US President Donald Trump’s administration has launched a review that could result in the first shipments to China of Nvidia’s second-most powerful artificial intelligence (AI) chips, five sources said, making good on his pledge to allow the sales.
Trump this month said he would allow sales of Nvidia’s H200 chips to China, with the US government collecting a 25 percent fee.
The sales would help keep US firms ahead of Chinese chipmakers by cutting demand for Chinese chips.
Photo: Reuters
The move drew fire from China hawks across the political spectrum in the US over concerns the chips would supercharge Beijing’s military and erode the US’ advantage in AI.
However, questions have remained about how quickly Washington might approve such sales and whether Beijing would allow Chinese firms to purchase the Nvidia chips.

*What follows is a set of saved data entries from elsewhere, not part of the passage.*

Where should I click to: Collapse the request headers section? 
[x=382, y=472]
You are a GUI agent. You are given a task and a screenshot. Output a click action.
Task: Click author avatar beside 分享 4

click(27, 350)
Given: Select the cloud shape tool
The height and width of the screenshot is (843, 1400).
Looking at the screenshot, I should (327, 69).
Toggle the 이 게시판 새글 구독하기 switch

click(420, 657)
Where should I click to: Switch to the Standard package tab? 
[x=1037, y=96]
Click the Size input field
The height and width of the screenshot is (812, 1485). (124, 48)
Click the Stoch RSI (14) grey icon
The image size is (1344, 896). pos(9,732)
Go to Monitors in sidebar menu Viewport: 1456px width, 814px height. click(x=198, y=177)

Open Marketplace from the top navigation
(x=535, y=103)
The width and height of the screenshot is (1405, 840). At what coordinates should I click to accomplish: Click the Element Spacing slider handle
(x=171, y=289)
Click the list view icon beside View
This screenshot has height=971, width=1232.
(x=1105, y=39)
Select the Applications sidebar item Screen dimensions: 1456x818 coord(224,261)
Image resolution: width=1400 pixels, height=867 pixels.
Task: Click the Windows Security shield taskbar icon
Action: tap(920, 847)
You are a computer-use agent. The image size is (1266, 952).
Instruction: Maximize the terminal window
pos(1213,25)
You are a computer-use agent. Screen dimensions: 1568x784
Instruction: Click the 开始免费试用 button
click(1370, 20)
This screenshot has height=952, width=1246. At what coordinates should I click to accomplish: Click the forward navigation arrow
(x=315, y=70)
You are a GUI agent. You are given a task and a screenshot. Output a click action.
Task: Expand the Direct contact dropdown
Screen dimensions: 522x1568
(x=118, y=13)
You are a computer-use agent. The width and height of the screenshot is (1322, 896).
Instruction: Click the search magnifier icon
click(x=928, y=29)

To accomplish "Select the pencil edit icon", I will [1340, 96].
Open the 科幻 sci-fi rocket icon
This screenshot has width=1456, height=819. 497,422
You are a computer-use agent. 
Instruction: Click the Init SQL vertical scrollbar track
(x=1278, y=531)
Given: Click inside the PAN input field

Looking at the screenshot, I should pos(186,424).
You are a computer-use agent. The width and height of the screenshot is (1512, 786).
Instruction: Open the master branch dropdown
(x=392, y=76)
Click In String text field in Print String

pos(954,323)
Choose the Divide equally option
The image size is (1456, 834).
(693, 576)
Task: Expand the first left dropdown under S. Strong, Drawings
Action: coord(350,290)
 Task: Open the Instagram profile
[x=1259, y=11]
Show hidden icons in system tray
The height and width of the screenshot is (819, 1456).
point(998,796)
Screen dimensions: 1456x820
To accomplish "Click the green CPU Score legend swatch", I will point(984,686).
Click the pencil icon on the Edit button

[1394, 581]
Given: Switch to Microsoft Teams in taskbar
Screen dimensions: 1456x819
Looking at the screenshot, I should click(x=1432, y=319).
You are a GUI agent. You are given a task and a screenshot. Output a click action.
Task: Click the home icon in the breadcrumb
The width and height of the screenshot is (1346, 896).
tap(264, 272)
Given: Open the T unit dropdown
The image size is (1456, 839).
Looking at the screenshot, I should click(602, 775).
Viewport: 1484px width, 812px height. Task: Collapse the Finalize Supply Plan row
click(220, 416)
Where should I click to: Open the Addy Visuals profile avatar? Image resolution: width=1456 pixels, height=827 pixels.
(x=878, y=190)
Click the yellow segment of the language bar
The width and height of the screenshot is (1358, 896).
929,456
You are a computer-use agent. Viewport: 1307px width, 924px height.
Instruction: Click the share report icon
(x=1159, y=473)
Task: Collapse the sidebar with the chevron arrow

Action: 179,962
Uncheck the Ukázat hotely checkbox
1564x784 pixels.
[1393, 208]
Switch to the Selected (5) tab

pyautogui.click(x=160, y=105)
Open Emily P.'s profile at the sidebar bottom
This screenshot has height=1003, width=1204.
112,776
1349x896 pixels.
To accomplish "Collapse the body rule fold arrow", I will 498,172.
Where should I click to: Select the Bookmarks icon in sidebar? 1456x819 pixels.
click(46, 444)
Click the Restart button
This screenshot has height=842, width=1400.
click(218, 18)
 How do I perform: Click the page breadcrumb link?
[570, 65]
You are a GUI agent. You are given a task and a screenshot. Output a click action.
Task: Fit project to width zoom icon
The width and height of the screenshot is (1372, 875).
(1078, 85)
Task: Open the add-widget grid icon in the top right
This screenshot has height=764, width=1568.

The US Department of Commerce, which oversees export policy, has sent license applications for the chip sales to the US departments of state, energy and defense for review, the sources said on condition of anonymity because the process is not public.
The agencies have 30 days to weigh in, according to export regulations.
One of the sources, an administration official, said that the review would be thorough and “not some perfunctory box we are checking.”
The final decision rests with Trump, the rules say.
The start of the inter-agency licensing review has not been reported previously.
The commerce department and Nvidia did not immediately respond to requests for comment.
A White House spokesperson did not comment on the review, but said “the Trump administration is committed to ensuring the dominance of the American tech stack — without compromising on national security.”
The administration of former US president Joe Biden had imposed a raft of restrictions on advanced AI chip sales to China and countries it feared could become conduits for smuggling into the nation, citing national security fears.
Trump’s move represents a departure from that policy and a dramatic reversal from his first term, when he drew international attention by cracking down on Chinese access to US technology.
At the time, he cited reports that Beijing steals US intellectual property and harnesses commercially obtained technology to bolster its military, allegations that Beijing denies.
Exporting large numbers of the chips to China would be “a significant strategic mistake,” said Chris McGuire, a former White House National Security Council official under Biden and senior fellow at the New York City-based Council on Foreign Relations.
McGuire described the chips as “the one thing holding China back in AI.”
“I cannot possibly fathom how the departments of commerce, state, energy and defense could certify that exporting these chips to China is in the US’ national security interest,” he said.
Led by David Sacks, the White House AI adviser, several members of the Trump administration said that shipping advanced AI chips to China discourages Chinese competitors such as Huawei Technology Co (華為) from redoubling efforts to catch up with Nvidia’s and AMD’s most-advanced chip designs.
While the H200 chips are slower than Nvidia’s Blackwell chips at many AI tasks, they remain in wide use in the industry and have never been allowed for sale in China.
Trump had previously opened the door to sales of a less-advanced version of Nvidia’s Blackwell chips, its cutting-edge offering, but backed away from the move and approved sales of the H200 instead.